Crítica – Cacilda Blog de Teatro da Folha de São Paulo – 06-09-2011

Embora São Paulo já tenha grandes produtoras de teatro musical, T4F, Takla, é no Rio que o gênero se desenvolve a olhos vistos, talvez pela história que liga a cidade ao gênero, desde sempre, desde a Colônia. (E também pela resistência ao gênero na conservadora classe teatral paulista.)

Não apenas Möeller & Botelho, mas agora Evandro Mesquita abraça o musical com uma naturalidade e um domínio que a opulência das produções paulistas não consegue reproduzir.

Hedwig e o Centímetro Enfurecido“, originalmente um espetáculo off-Broadway de John Cameron Mitchell no fim dos anos 90, encontrou no ex-integrante do Asdrúbal Trouxe o Trombone, também ex-líder da banda Blitz, uma alma gêmea para sua forma e sua mensagem.

A peça conta a história de Hedwig, um cantor/cantora de rock nascido na Alemanha Oriental _e que se identifica com o próprio Muro de Berlim, no limite de dois mundos, no caso, o masculino e o feminino.

Interpretado por dois atores, Pierre Baitelli, de presença mais leve e alegre, e Felipe Carvalhido, que reúne humor e tragédia como poucos, ele/ela é apoiado pelo “backing vocal” de outro ser no limite, Yitzhak, vivido pela atriz e cantora Eline Porto, a grande voz no palco.

Se bem me lembro, é bastante diverso da versão em filme, dez anos atrás, mais naturalista como é regra no cinema americano. No palco, o que se tem é uma profusão de representações alegóricas, míticas, remetendo às religiões, sempre com um pé no humor mais herético.

O humor drag de “downtown” Nova York, mais conhecido aqui por “Irma Vap” ou “Noviças Rebeldes”, ajuda a atravessar as tragédias de Hedwig, que incluem abuso sexual na infância, mutilação sexual, abandono amoroso.
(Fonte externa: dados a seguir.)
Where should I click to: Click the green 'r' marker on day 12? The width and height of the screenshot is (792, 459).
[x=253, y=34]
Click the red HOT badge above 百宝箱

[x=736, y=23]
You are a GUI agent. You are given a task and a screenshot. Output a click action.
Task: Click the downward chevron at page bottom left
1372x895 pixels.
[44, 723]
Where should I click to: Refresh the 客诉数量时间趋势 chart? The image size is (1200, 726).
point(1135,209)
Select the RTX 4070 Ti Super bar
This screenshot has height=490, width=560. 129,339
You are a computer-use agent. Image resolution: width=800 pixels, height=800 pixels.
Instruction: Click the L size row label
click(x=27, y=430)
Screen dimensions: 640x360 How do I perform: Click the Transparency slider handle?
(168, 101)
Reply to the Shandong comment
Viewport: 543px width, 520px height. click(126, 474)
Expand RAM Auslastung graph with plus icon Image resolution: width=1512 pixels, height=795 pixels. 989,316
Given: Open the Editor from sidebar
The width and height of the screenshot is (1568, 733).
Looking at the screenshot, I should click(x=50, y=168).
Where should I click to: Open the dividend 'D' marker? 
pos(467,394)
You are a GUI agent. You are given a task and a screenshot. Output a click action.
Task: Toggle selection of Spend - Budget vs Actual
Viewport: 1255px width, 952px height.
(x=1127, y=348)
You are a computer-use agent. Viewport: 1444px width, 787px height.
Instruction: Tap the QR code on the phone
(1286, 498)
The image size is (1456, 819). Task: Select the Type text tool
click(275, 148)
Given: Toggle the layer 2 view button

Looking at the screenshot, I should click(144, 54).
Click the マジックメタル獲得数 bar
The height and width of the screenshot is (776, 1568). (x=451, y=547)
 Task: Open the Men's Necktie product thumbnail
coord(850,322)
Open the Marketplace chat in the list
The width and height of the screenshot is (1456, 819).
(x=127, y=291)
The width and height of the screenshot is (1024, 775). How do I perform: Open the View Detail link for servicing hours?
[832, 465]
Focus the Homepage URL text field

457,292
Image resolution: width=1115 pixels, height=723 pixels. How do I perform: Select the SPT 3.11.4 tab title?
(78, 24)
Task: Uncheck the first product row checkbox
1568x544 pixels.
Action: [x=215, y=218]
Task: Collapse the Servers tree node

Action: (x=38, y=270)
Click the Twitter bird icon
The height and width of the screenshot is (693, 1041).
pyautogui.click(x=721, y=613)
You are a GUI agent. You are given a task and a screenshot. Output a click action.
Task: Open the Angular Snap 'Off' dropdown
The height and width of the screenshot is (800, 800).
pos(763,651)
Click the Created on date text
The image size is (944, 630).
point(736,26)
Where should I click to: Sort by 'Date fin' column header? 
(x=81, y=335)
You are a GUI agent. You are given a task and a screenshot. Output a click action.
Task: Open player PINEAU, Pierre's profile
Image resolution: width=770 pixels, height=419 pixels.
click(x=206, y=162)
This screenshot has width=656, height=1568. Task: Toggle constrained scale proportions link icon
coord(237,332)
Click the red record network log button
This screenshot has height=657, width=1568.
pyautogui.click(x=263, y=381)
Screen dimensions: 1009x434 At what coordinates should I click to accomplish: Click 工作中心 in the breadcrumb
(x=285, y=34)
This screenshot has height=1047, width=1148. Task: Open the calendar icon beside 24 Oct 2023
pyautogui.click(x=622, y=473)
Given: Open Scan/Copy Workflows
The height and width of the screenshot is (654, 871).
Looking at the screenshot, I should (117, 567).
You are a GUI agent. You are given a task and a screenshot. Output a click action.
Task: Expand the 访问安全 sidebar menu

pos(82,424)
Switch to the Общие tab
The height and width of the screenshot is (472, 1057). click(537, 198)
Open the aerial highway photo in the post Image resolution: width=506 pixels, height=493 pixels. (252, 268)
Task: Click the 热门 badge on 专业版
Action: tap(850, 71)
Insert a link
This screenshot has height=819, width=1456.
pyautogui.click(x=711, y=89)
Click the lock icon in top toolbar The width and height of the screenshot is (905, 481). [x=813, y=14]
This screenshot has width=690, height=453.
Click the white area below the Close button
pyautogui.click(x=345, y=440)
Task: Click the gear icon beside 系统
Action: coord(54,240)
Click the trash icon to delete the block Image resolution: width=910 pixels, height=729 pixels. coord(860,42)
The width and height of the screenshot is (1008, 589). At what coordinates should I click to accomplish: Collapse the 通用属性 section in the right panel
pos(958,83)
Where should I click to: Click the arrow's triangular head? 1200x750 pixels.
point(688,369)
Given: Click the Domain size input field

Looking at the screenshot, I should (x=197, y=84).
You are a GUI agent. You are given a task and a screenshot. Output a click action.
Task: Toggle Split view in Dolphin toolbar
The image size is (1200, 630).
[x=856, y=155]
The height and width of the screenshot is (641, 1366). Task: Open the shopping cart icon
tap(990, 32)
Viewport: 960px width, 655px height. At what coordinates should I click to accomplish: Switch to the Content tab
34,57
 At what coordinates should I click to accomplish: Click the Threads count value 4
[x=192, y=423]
Também torna personagem e história especialmente pungentes, por suas renúncias e persistência. (Comecei com os espasmos de lágrimas no meio da apresentação e fui assim até o final.)

O gênero é propenso aos arrebatamentos emocionais, mas “Hedwig” não é apelativo como Andrew Lloyd-Webber nem ingênuo como os velhos musicais da Broadway: é consciente da ilusão, parece beber no modelo brechtiano de distanciar-se dela seguidamente, até pelo permanente diálogo com a plateia.

Em muitos quadros, beira o cinismo a ponto de arriscar o próprio andamento da narrativa, da apresentação.

O vaivém dos personagens e atores, que se desdobram em dois na inovação maior _e muito bem-sucedida_ de Evandro Mesquita, é particularmente engenhoso, mas também de fácil apreensão pelo público, sem qualquer prejuízo para a trama.

Parte do mito mencionado logo cedo na música “A Origem do Amor”, que adapta o discurso de Aristófanes no “Banquete” de Platão. Éramos seres andróginos e completos, cuja divisão pelo deus tornou incompletos, em busca da outra metade. Do amor.